Since the semiconductor device of one embodiment of the present invention has low power consumption, heat generation from a circuit can be reduced. Accordingly, adverse effects of the heat generation on the circuit itself, the peripheral circuit, and the module can be reduced. Furthermore, the use of the semiconductor device of one embodiment of the present invention enables a data center that operates stably even in a high-temperature environment. Thus, the reliability of the data center can be increased.

FIG. 100 illustrates a storage system that can be used in a data center. A storage system 7000 illustrated in FIG. 100 includes a plurality of servers 7001sb as a host 7001. The storage system 7000 includes a plurality of memory devices 7003md as a storage 7003). In the illustrated mode, the host 7001 and the storage 7003 are connected to each other through a storage area network 7004 and a storage control circuit 7002.

The host 7001 corresponds to a computer that accesses data stored in the storage 7003. The host 7001 may be connected to another host 7001 through a network.

The data access speed, i.e., the time taken for storing and outputting data, of the storage 7003 is shortened by using a flash memory, but is still considerably longer than the data access speed of a DRAM (Dynamic Random Access Memory) that can be used as a cache memory in a storage. In the storage system, in order to solve the problem of low access speed of the storage 7003, a cache memory is usually provided in the storage to shorten the time taken for storing and outputting data.

........

Set exercise | Rewrite the storage system excerpt, everything from "The host 7001 corresponds" down to "through a network.", putting "machine" in place of "computer".

Data records |

........

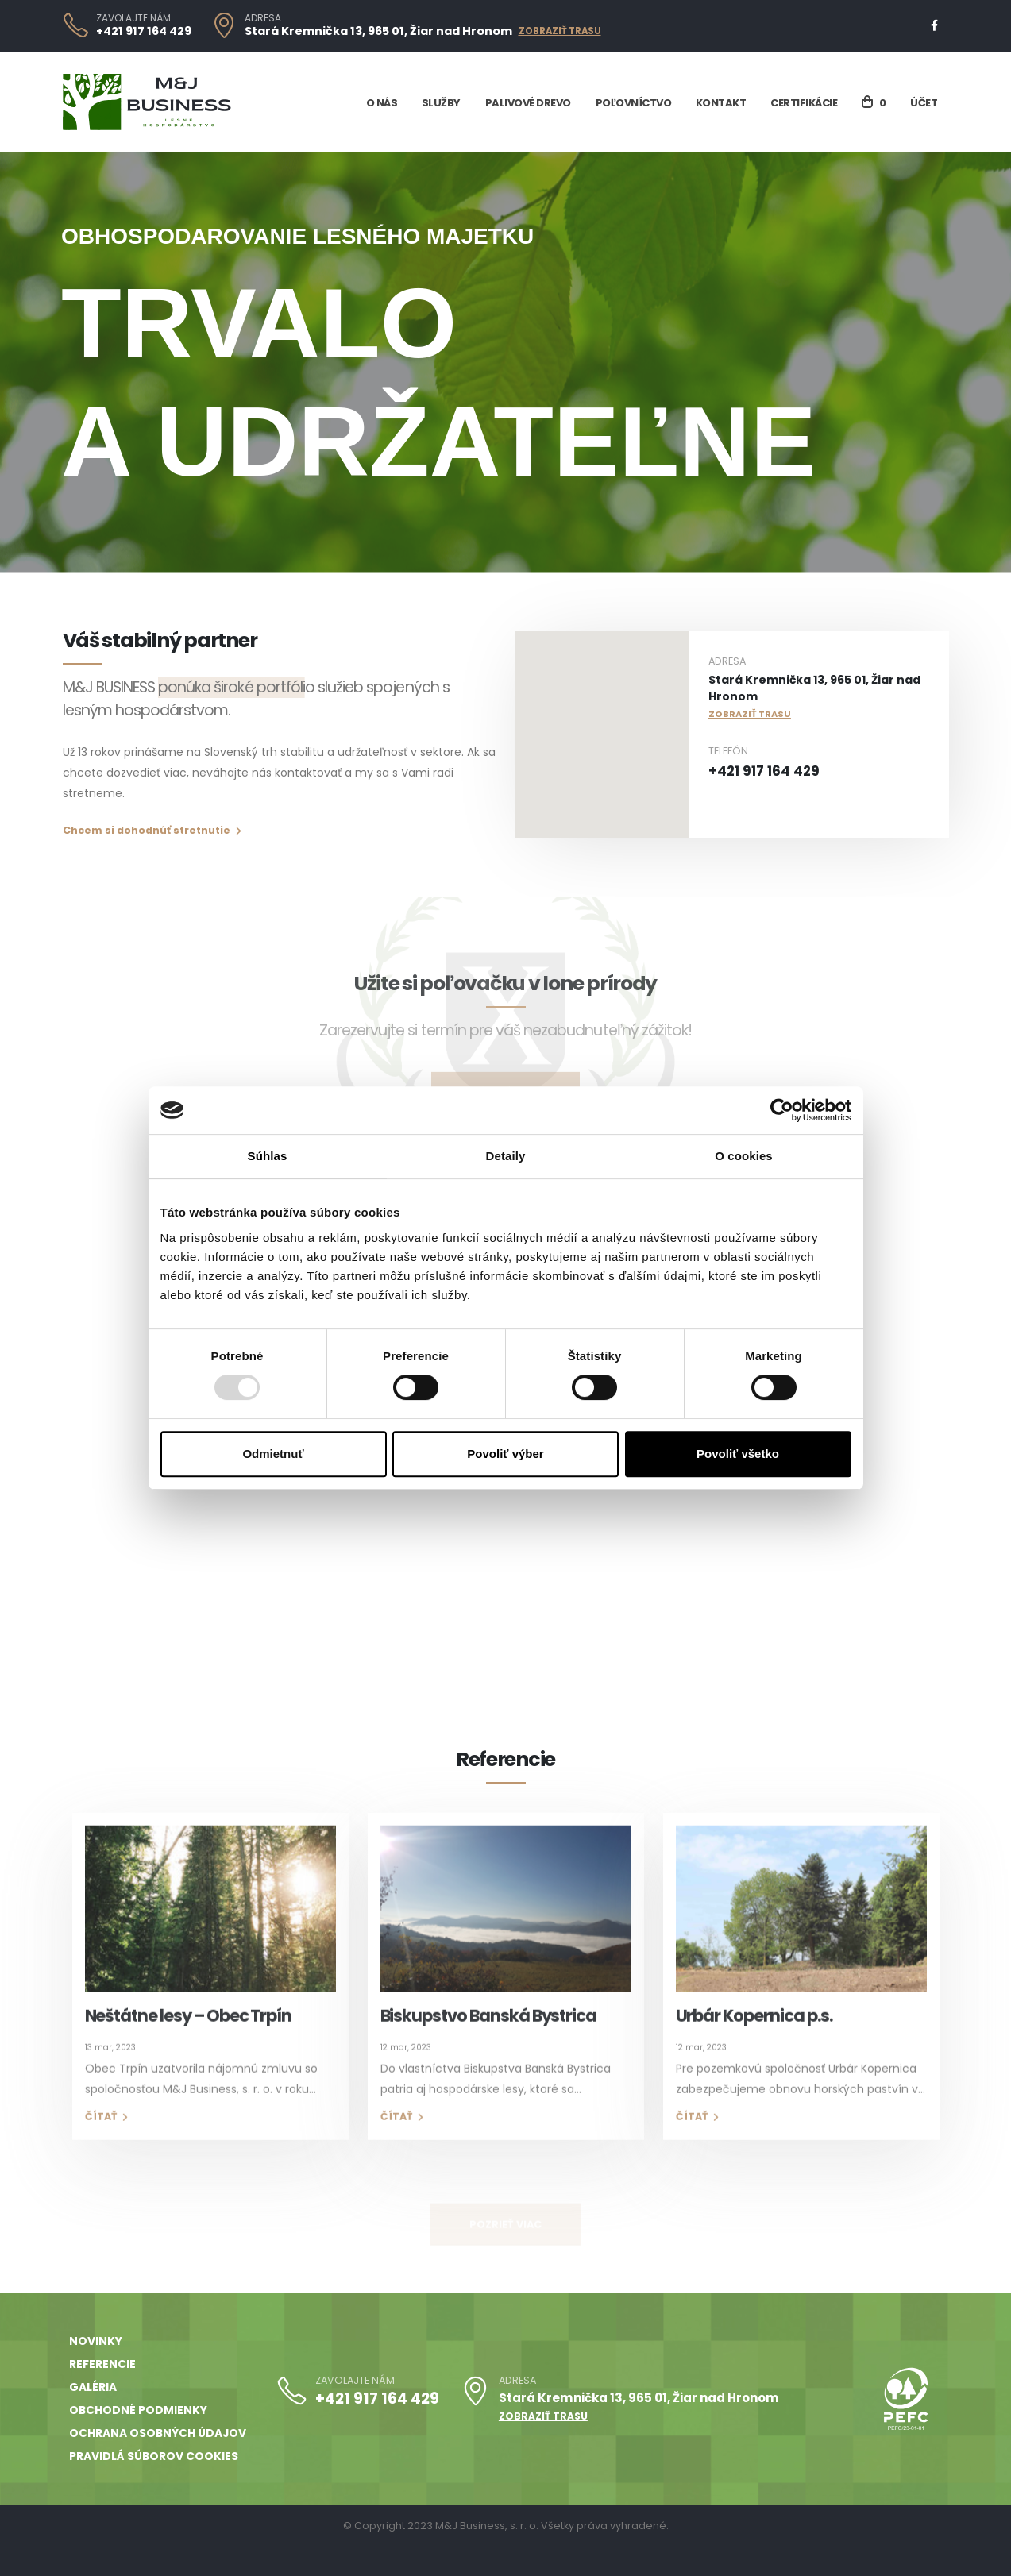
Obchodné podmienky (138, 2410)
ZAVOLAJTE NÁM (133, 18)
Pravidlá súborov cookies (153, 2456)
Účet (923, 102)
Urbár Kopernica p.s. (754, 2035)
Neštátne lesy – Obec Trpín (188, 2035)
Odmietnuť (272, 1453)
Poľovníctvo (634, 102)
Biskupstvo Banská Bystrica (488, 2035)
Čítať (106, 2136)
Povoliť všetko (738, 1453)
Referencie (102, 2364)
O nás (382, 102)
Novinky (95, 2341)
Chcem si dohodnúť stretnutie (152, 830)
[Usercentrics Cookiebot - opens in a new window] (781, 1110)
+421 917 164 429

........

Answer to the problem |
The host 7001 corresponds to a machine that accesses data stored in the storage 7003. The host 7001 may be connected to another host 7001 through a network.